Some notable major features that have been removed are:

Support for JDBC parameterised queries. Classes that implement HibernateContentQueryFactory should be verified to assure that named parameters are used instead.
RegionAccessStrategy and other access strategy interfaces have been replaced.

Why is it changing?

We take the security of Confluence seriously and focus on keeping third party code up to date.

What do I need to do?

In order to maintain compatibility with Confluence 7.14, please assure that your app is compatible with Hibernate 5.4. A large number of deprecated components have been removed in this release and may cause your app to break if not prepared for the change.

Please refer to the Hibernate documentation for official change logs and migration guides:

By when do I need to do it?

We are targeting the Confluence 7.14 release to upgrade the Hibernate to 5.4. Currently, 7.14 is expected to release on June 8th, 2021.

jens · April 12, 2021, 6:49am

Hi @Javan,

are you referring to HibernateContentQueryFactory? There’s apparently no HibernateConte_x_tQueryFactory in Confluence.
Just wanted to clarify before everyone does a bitbucket search for the latter and can’t find anything in their repos

Javan · April 12, 2021, 7:06am

Hi @jens,
Thanks for the catch! I’ve corrected the post and relevant documentation

ppasler · April 12, 2021, 7:26am

Thanks for the information!

We do use the HibernateContentQueryFactory in our app to search custom content entities.

Will there be an alternative and a backport for older Confluence versions?

Javan · April 12, 2021, 7:35am

@ppasler

HibernateContentQueryFactory isn’t being removed, instead, support for JDBC parameterised queries is being removed.

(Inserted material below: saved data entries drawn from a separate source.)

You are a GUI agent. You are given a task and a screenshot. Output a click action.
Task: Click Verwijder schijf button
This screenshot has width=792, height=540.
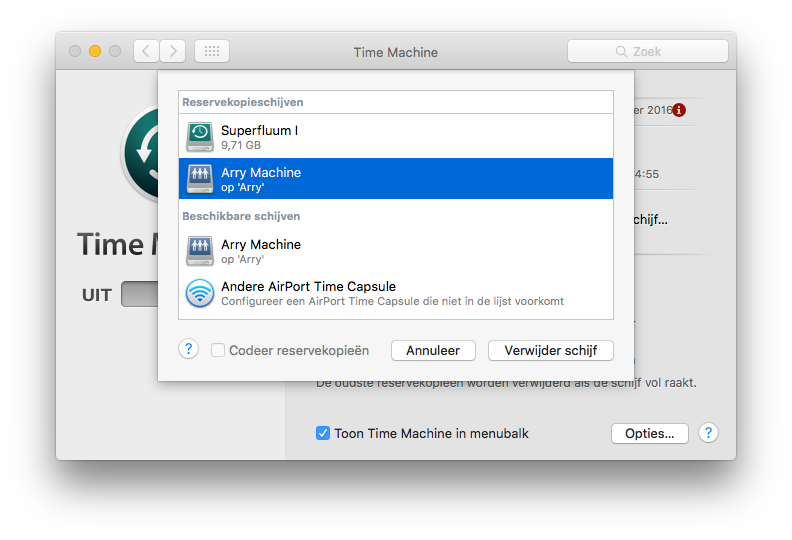click(550, 350)
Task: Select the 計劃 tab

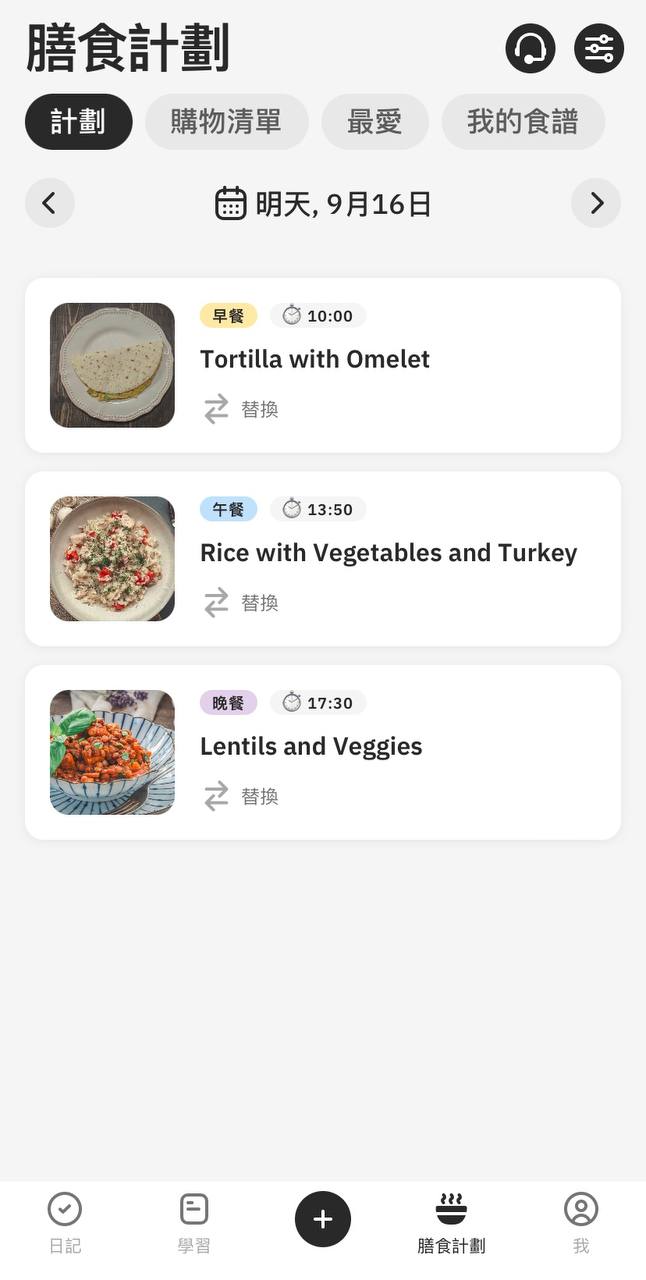Action: [79, 122]
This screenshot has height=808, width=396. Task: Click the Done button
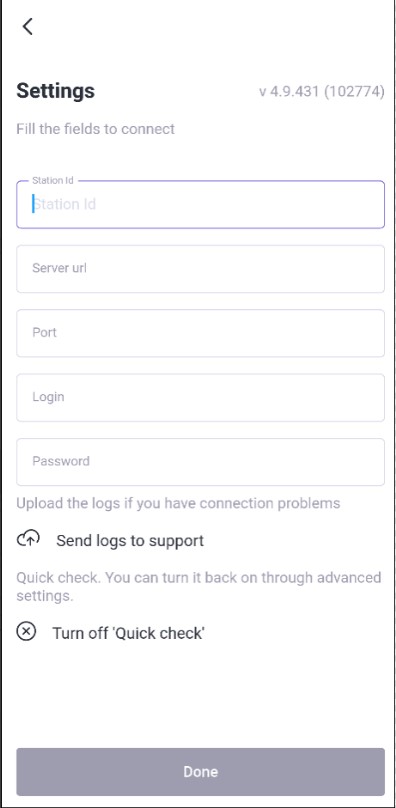[201, 771]
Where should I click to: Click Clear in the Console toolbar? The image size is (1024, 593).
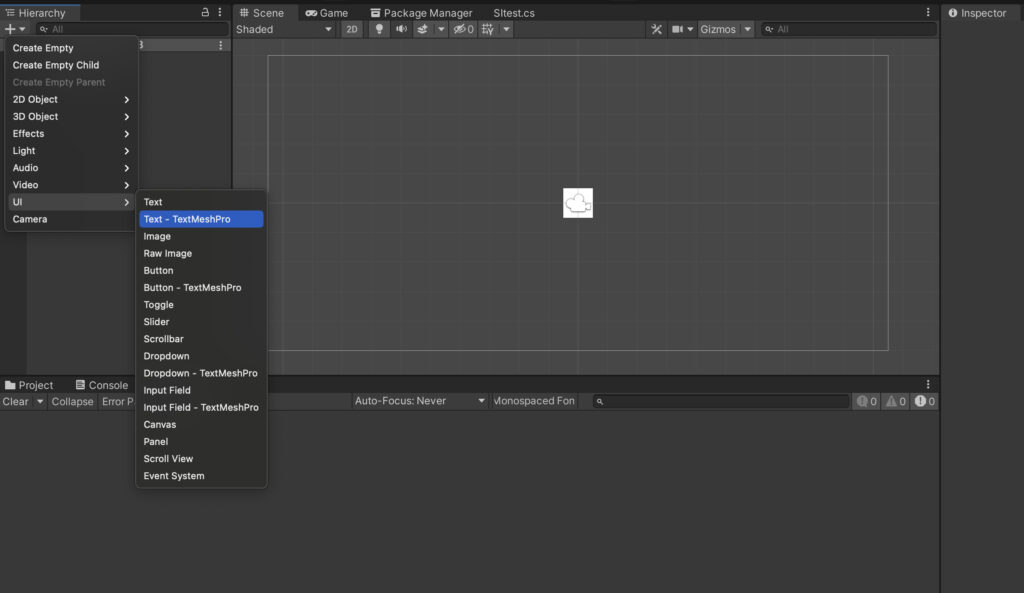tap(15, 401)
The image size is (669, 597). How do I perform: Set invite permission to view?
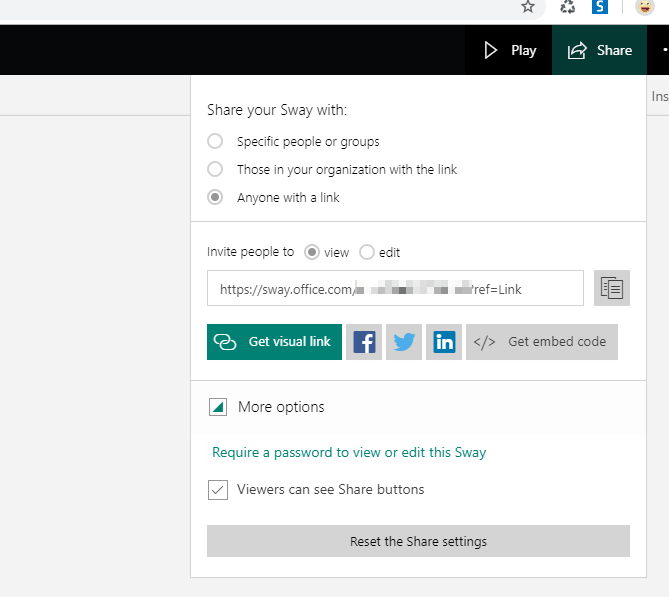tap(311, 253)
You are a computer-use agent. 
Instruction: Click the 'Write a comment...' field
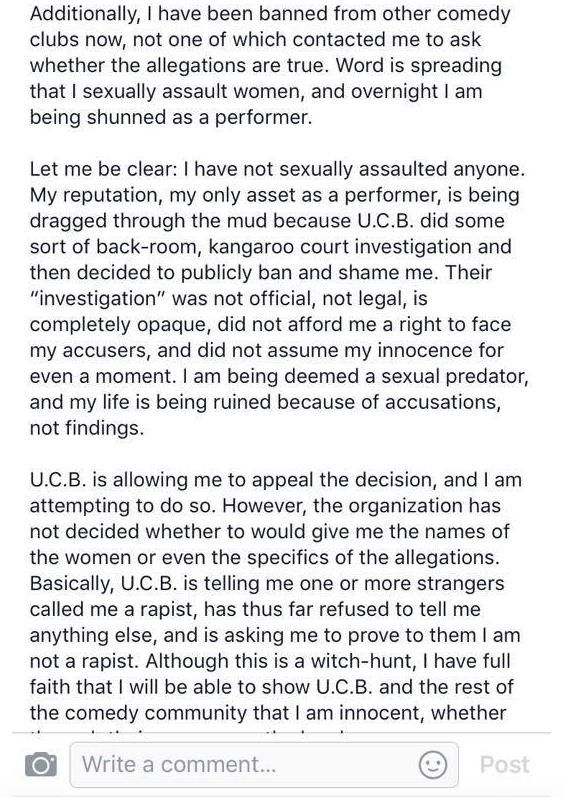[264, 764]
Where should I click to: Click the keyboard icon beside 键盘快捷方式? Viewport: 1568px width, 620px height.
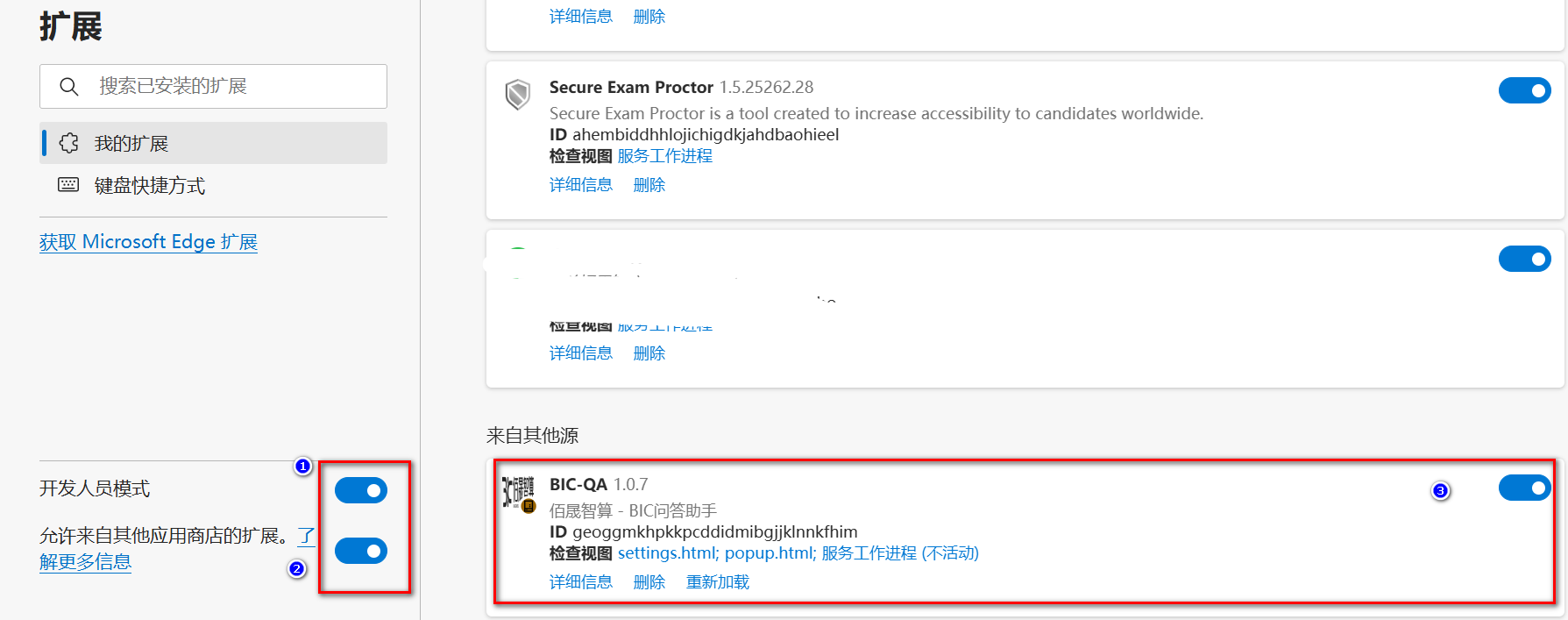[68, 185]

Since this factory is one of the main interfaces used to provide and execute custom queries to Hibernate, it’s recommended to check your usages to make sure you are using named parameters. Using the factory itself is fine!

Hope this helps!

ppasler · April 12, 2021, 8:33am

Ah I see, thanks! So with your expertise, is this going to break?

...
public class FindAllInTopicHibernateQueryFactory implements HibernateContentQueryFactory {
...
	@Override
	public Query getQuery(final EntityManager entityManager, final Object... parameters) throws PersistenceException {
		return entityManager.createQuery("SELECT content" +
				" FROM  CustomContentEntityObject content" +
				" JOIN content.labellings labellings" +
				" WHERE content.pluginModuleKey = :moduleKey" +
				" AND content.originalVersion is null" +
				...
				" ORDER BY content.creationDate desc")
				.setParameter("moduleKey", MicroPostContentEntityAdapter.PLUGIN_CONTENT_KEY)
				...;
	}
}

TureHoefner · April 12, 2021, 3:55pm

@Javan, I think a snippet of code to illustrate the removed (and suggested replacement) queries would be useful. Could you paste a few snippets in here?

Thanks.

Javan · April 13, 2021, 3:09am

@ppasler

Should be fine

However, I highly recommend looking at the Hibernate migration guides as while this is one of the most notable changes, it’s not the only change that requires attention as part of the upgrade.

system · May 13, 2021, 3:09am

This topic was automatically closed 30 days after the last reply. New replies are no longer allowed.